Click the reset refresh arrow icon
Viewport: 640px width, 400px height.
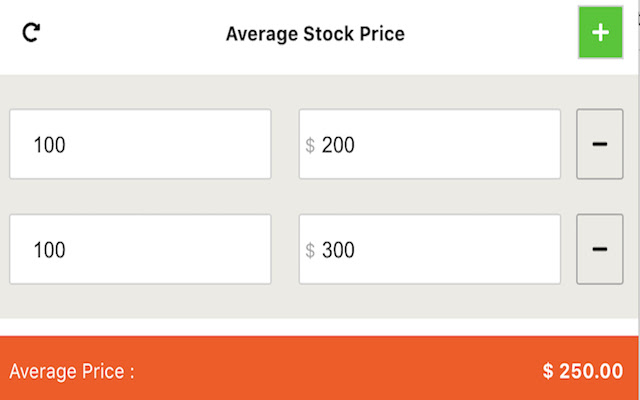32,33
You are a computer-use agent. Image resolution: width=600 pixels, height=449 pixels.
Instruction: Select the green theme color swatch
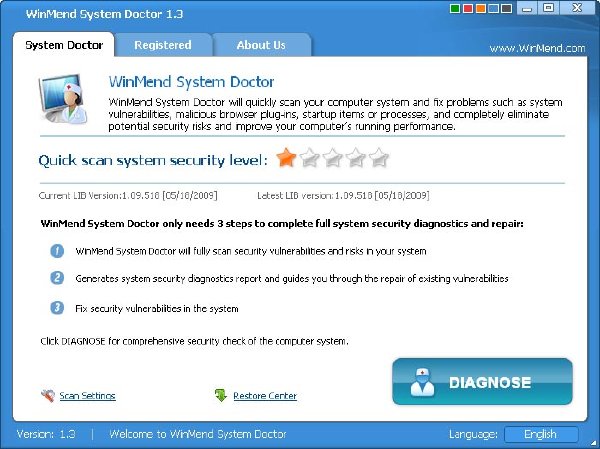coord(455,8)
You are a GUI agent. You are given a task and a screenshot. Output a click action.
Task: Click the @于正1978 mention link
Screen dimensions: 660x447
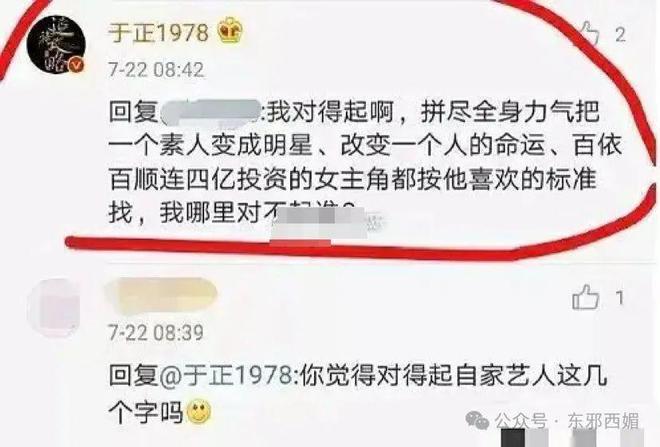225,375
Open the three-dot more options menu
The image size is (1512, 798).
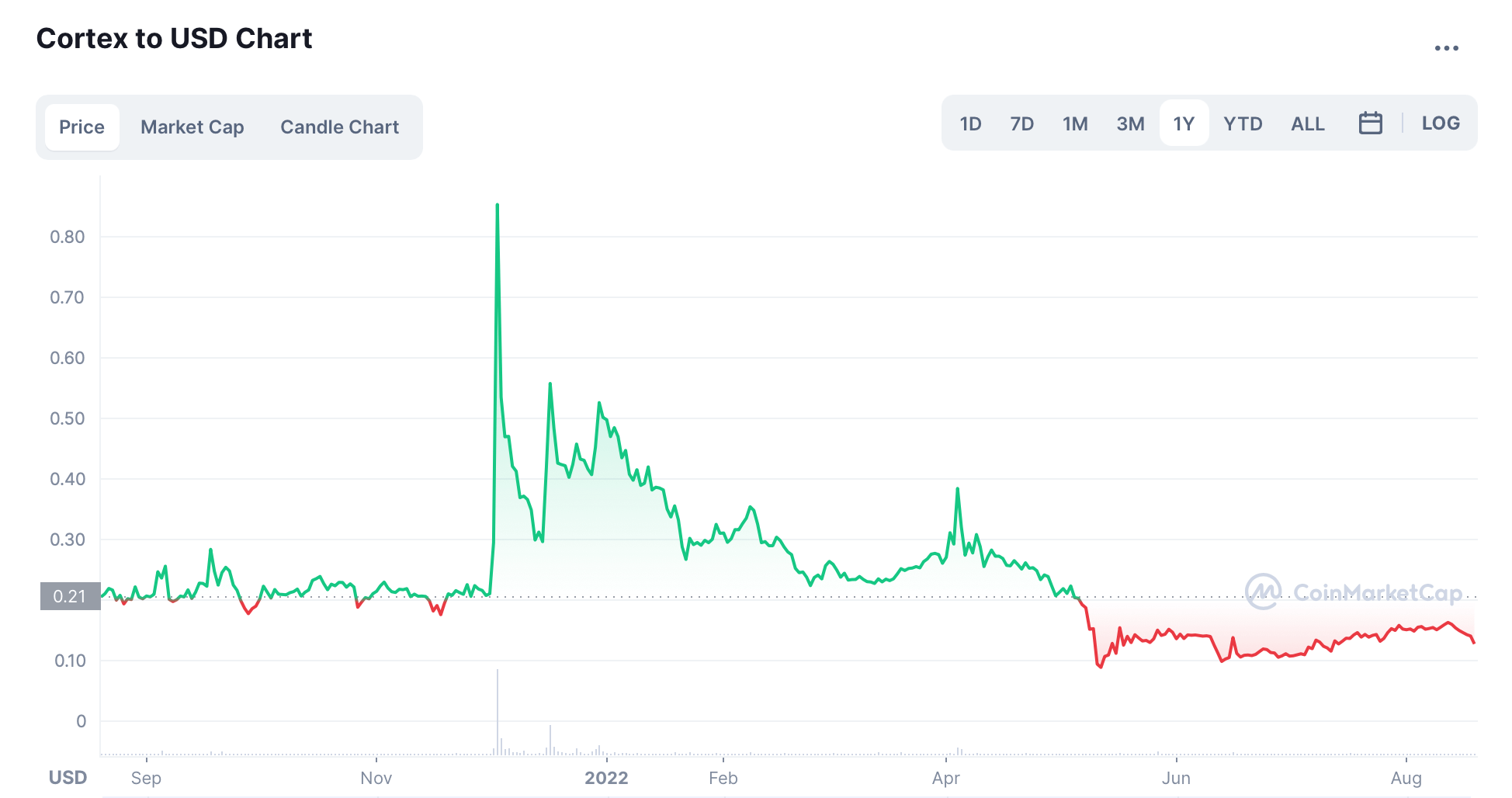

※

◆ AIM OF THE TASK
Say how many lines in the entries include the string "agent", and write nothing besides that number.

◆ EXERCISE OUTPUT
2